The DLGITEMTEMPLATE structure defines the dimensions and style of a control in a dialog box. One or more of these structures are combined with a DLGTEMPLATE structure to form a standard template for a dialog box.

typedef struct { // dlit 

    DWORD style; 

    DWORD dwExtendedStyle; 

    short x; 

    short y; 

    short cx; 

    short cy; 

    WORD  id; 

} DLGITEMTEMPLATE; 

 

Members

style
Specifies the style of the control. This member can be a combination of window style values (such as WS_BORDER) and one or more of the control style values (such as BS_PUSHBUTTON and ES_LEFT).
dwExtendedStyle
Specifies extended styles for a window. This member is not used to create controls in dialog boxes, but applications that use dialog box templates can use it to create other types of windows.
x
Specifies the x-coordinate, in dialog box units, of the upper-left corner of the control. This coordinate is always relative to the upper-left corner of the dialog boxís client area.
y
Specifies the y-coordinate, in dialog box units, of the upper-left corner of the control. This coordinate is always relative to the upper-left corner of the dialog boxís client area.
cx
Specifies the width, in dialog box units, of the control.
cy
Specifies the height, in dialog box units, of the control.
id
Specifies the control identifier.

Remarks

In a standard template for a dialog box, the DLGITEMTEMPLATE structure is always immediately followed by three variable-length arrays specifying the class, title, and creation data for the control. Each array consists of one or more 16-bit elements.

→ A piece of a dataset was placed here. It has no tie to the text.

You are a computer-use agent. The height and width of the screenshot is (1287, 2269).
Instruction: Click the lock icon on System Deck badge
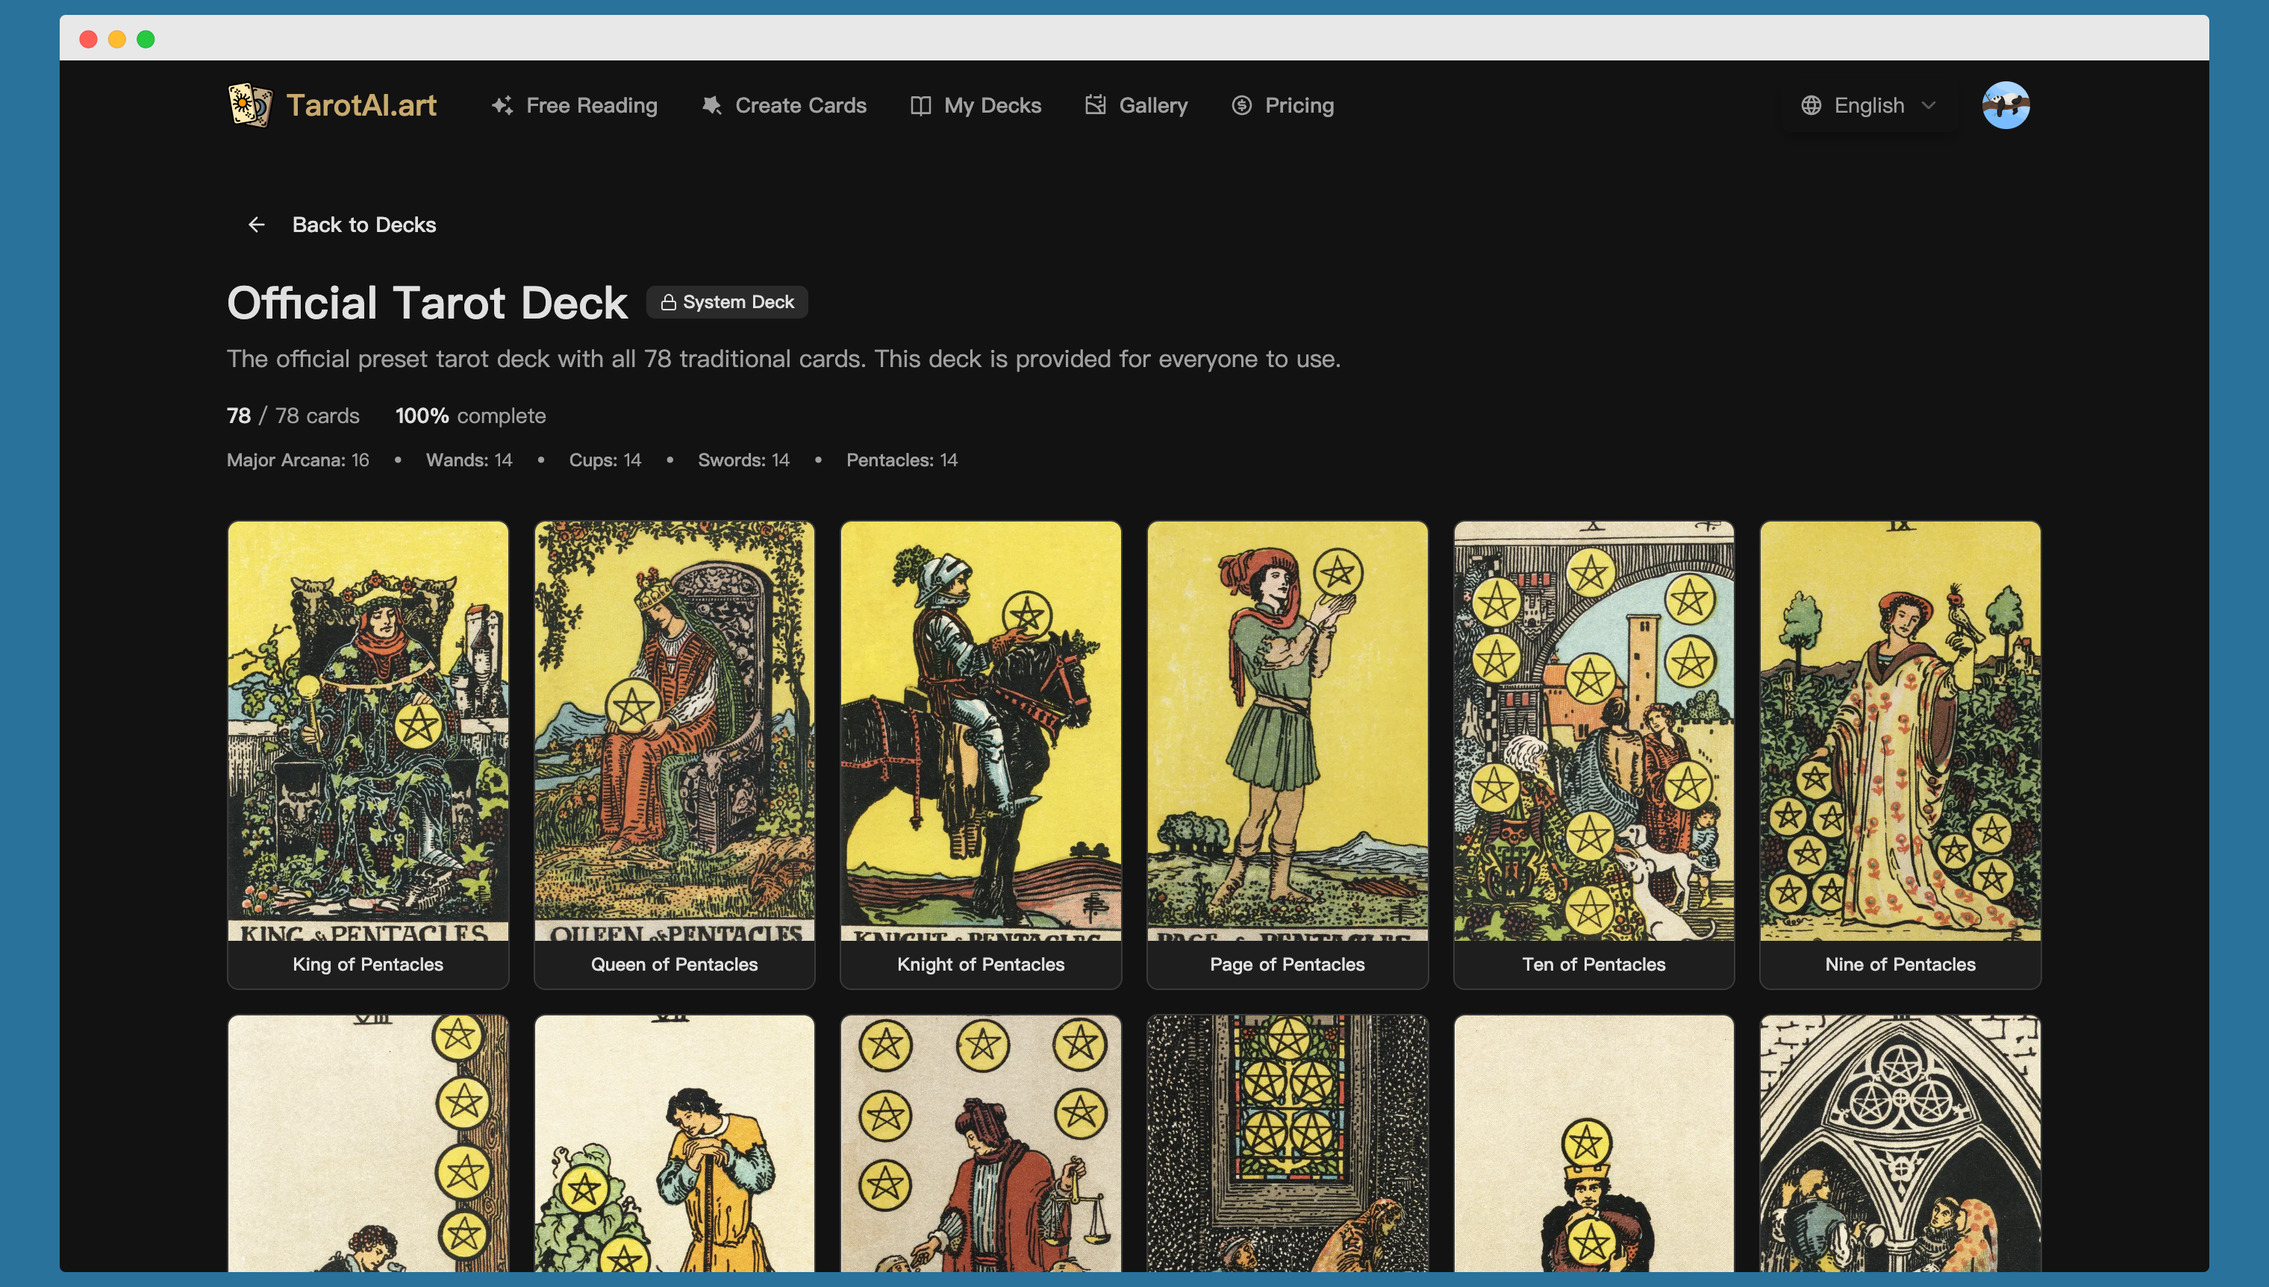pyautogui.click(x=669, y=301)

Each DLGITEMTEMPLATE structure in the template must be aligned on a DWORD boundary. The class and title arrays must be aligned on WORD boundaries. The creation data array must be aligned on a DWORD boundary.

Immediately following each DLGITEMTEMPLATE structure is a class array that identifies the window class of the control. If the first element of this array is any value other than 0xFFFF, the system treats the array as a null-terminated Unicode string that specifies the name of a registered window class. If the first element is 0xFFFF, the array has one additional element that specifies the ordinal value of a predefined system class. The ordinal can be one of the following atom values.

Value

Meaning

0x0080

Button

0x0081

Edit

0x0082

Static

0x0083

List box

0x0084

Scroll bar

0x0085

Combo box

Following the class array is a title array that contains the initial text or resource identifier of the control. If the first element of this array is 0xFFFF, the array has one additional element that specifies an ordinal value of a resource, such as an icon, in an executable file. You can use a resource identifier for controls, such as static icon controls, that load and display an icon or other resource rather than text. If the first element is any value other than 0xFFFF, the system treats the array as a null-terminated Unicode string that specifies the initial text.

The creation data array begins at the next DWORD boundary after the title array. This creation data can be of any size and format. If the first word of the creation data array is nonzero, it indicates the size, in bytes, of the creation data (including the size word). The controlís window procedure must be able to interpret the data. When the system creates the control, it passes a pointer to this data in the lParam parameter of the WM_CREATE message that it sends to the control.

If you specify character strings in the class and title arrays, you must use Unicode strings. To create code that works on both Windows NT and Windows 95, use the MultiByteToWideChar function to generate these Unicode strings.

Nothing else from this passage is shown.